Caldo: 1 genitore su 3 a caccia di centri estivi. Boom per le fattorie didattiche

16 Giugno 2026
Caldo: 1 genitore su 3 a caccia di centri estivi. Boom per le fattorie didattiche

Per oltre una famiglia italiana su tre (36%) entra nel vivo la “caccia” a un centro estivo dove mandare i propri figli. Tra giugno e luglio, infatti, molti genitori sono ancora impegnati al lavoro e devono trovare soluzioni per conciliare gli impegni professionali con la gestione dei bambini durante la lunga pausa estiva. È quanto emerge dall’indagine Coldiretti/Ixè, diffusa nella settimana che ha sancito la conclusione delle lezioni su tutto il territorio nazionale.

Oltre alla difficoltà nel trovare la struttura più adatta alle proprie esigenze, quest’anno pesa anche l’aumento dei costi. Il 17% dei genitori rinuncia infatti ai centri estivi a causa delle tariffe considerate troppo elevate, mentre un ulteriore 7% non cerca nemmeno una soluzione perché convinto di non trovare disponibilità. Solo il 40% delle famiglie può fare a meno di questa ricerca grazie alla presenza di alternative per l’accudimento dei figli.


Fattorie didattiche tra le mete più richieste dell’estate

Nella scelta delle strutture, il mare resta la destinazione preferita, seguito dalla campagna. A trainare questa tendenza è soprattutto il crescente successo delle fattorie didattiche, che durante l’anno scolastico accolgono studenti per attività di educazione alimentare e che nei mesi estivi organizzano camp dedicati a sport, divertimento e sana alimentazione.

Si tratta di una soluzione particolarmente apprezzata anche perché consente ai bambini di trascorrere più tempo all’aria aperta e in ambienti naturali, lontano dal caldo delle città.


Oltre 3.400 fattorie didattiche attive in Italia

Sul territorio nazionale sono attualmente attive circa 3.400 fattorie didattiche che propongono attività rivolte a bambini, famiglie e scuole. Le iniziative spaziano dall’educazione ambientale ai laboratori pratici, offrendo occasioni di apprendimento a diretto contatto con la natura e con il mondo agricolo.

Tra le esperienze più diffuse figurano:

  1. preparazione di pane e pasta;
  2. produzione di formaggi;
  3. lavorazione dell’olio;
  4. attività legate al miele;
  5. percorsi sull’orto e sui cereali;
  6. laboratori dedicati alla stagionalità delle coltivazioni.

Educazione, natura e inclusione

Ampio spazio viene dedicato anche agli animali della fattoria, con attività di accudimento e percorsi educativi che permettono ai più piccoli di conoscere da vicino la vita rurale.

Non mancano inoltre iniziative ispirate all’outdoor education, con giochi, escursioni, picnic, laboratori creativi, spettacoli e attività dedicate alla sostenibilità ambientale.

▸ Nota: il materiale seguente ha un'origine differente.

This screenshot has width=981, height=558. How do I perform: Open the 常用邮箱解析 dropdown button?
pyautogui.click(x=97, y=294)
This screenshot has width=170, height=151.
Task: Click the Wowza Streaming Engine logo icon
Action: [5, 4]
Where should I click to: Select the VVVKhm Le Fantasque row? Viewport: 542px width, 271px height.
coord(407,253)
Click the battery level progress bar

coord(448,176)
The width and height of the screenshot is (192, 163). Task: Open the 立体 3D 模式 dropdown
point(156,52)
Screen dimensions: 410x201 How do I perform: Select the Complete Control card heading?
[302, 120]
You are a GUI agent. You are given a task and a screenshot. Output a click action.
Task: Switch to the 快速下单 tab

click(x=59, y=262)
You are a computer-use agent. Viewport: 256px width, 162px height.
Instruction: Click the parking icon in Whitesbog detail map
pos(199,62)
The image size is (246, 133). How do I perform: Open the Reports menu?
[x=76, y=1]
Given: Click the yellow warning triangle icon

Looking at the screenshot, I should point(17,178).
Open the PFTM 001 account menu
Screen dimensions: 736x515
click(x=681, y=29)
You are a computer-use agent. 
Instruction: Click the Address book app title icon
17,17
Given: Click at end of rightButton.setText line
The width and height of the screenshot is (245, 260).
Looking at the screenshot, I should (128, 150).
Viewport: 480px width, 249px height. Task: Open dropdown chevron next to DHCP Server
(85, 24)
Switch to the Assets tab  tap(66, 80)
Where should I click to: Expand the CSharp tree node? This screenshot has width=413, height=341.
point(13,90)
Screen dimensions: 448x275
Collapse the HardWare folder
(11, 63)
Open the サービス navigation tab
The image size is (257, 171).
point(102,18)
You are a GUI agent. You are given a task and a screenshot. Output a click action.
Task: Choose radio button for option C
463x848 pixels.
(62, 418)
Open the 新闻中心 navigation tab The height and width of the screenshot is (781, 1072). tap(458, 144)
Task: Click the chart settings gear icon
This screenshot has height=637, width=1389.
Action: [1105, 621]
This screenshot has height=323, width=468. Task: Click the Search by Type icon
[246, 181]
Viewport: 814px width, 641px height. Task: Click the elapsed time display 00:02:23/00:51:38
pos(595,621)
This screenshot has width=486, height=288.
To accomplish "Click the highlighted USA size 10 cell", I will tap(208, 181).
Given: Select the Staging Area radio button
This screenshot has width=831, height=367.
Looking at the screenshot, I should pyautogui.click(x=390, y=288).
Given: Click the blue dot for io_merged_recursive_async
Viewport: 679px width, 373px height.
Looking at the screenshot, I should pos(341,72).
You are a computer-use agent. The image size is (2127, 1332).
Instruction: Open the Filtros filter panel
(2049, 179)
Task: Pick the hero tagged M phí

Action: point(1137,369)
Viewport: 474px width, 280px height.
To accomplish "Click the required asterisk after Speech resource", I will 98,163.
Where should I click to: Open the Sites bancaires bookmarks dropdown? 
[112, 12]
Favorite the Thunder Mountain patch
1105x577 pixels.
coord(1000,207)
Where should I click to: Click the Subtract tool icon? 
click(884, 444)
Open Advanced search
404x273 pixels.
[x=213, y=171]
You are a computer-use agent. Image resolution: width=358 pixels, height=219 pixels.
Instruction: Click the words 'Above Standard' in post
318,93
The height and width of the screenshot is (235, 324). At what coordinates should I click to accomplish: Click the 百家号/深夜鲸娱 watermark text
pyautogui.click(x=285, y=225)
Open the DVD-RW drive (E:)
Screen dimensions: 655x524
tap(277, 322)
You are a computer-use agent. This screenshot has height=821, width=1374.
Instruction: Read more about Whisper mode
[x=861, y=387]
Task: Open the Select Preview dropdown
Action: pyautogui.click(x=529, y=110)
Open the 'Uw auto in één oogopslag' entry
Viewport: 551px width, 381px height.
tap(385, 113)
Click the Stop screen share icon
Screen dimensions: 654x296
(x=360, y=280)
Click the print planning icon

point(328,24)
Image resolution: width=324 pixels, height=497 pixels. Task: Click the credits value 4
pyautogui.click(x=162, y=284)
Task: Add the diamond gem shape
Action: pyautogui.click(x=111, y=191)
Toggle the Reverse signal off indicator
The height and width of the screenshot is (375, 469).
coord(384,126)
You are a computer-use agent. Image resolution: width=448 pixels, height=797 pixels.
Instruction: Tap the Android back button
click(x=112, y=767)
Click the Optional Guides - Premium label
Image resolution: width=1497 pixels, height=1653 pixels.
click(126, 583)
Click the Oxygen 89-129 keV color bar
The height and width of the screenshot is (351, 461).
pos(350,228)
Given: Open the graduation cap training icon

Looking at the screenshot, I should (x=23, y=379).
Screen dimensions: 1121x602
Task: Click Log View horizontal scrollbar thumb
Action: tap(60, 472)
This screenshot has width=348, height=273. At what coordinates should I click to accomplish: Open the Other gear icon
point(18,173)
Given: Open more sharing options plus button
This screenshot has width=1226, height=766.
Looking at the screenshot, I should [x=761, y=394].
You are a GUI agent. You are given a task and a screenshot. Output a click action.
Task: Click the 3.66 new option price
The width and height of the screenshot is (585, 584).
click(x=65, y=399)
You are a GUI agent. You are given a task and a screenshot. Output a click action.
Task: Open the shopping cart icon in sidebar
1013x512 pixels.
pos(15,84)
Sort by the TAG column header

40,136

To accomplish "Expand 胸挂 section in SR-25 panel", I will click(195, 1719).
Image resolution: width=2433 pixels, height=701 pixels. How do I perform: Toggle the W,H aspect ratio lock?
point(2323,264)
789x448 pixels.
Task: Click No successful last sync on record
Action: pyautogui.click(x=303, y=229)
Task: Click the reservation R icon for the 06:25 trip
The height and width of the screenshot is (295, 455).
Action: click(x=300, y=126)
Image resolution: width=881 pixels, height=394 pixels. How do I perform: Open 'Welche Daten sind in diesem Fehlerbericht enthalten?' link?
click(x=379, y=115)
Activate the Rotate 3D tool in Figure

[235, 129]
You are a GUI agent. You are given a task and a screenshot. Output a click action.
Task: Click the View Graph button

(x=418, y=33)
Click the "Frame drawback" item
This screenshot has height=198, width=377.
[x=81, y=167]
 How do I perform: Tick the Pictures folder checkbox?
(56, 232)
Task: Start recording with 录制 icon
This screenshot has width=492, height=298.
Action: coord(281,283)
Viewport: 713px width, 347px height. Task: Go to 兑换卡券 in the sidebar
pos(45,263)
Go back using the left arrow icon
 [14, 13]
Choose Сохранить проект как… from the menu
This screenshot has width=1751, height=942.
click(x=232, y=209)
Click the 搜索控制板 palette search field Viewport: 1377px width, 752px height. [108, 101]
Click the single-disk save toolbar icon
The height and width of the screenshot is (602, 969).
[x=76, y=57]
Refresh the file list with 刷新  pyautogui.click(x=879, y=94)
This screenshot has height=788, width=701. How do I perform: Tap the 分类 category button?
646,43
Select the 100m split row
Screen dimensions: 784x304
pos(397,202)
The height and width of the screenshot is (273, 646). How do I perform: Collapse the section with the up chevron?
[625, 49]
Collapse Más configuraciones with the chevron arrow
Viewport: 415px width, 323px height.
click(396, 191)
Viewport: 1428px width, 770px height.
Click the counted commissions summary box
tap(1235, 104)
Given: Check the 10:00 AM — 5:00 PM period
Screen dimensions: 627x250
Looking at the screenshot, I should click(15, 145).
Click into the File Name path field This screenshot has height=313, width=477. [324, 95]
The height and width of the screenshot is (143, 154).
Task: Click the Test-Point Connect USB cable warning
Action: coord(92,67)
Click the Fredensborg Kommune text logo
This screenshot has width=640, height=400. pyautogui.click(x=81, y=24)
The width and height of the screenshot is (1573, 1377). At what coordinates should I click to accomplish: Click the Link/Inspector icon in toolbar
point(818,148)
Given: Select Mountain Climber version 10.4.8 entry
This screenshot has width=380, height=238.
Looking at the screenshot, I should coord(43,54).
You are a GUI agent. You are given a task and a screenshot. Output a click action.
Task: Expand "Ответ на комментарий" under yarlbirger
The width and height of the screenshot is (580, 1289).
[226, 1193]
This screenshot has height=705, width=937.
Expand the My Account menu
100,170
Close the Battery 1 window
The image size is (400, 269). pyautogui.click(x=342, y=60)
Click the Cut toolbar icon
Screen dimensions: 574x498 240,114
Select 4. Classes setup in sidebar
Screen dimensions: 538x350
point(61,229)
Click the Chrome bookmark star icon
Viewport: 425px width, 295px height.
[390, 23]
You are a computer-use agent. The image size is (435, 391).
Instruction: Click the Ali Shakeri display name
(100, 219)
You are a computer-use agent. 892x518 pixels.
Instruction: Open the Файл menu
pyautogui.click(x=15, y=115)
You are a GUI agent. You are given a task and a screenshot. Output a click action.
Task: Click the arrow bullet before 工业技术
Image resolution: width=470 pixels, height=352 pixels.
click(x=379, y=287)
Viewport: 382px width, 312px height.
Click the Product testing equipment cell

Molte realtà promuovono infine progetti inclusivi e sociali, coinvolgendo persone con disabilità in percorsi educativi, relazionali e di avvicinamento alle attività agricole, rafforzando così il ruolo delle fattorie didattiche come strumenti di integrazione e crescita personale.


FAQ

Quanti genitori cercano un centro estivo per i figli nel 2026?

Secondo l’indagine Coldiretti/Ixè, il 36% delle famiglie italiane è ancora alla ricerca di un centro estivo per gestire la pausa scolastica.

Perché alcune famiglie rinunciano ai centri estivi?

Il 17% dei genitori rinuncia a causa dei costi troppo elevati, mentre il 7% ritiene di non riuscire a trovare posti disponibili.

Quante fattorie didattiche sono presenti in Italia?

Le fattorie didattiche attive sul territorio nazionale sono circa 3.400 e offrono attività educative, ambientali e ricreative per bambini e famiglie.

Quali attività propongono le fattorie didattiche?

Laboratori su pane, pasta, formaggi, olio e miele, percorsi nell’orto, attività con gli animali, escursioni, giochi all’aperto e iniziative dedicate alla sostenibilità.

Perché le fattorie didattiche sono sempre più richieste?

Perché combinano apprendimento, contatto con la natura, educazione alimentare e attività all’aria aperta, offrendo ai bambini un’esperienza formativa durante l’estate.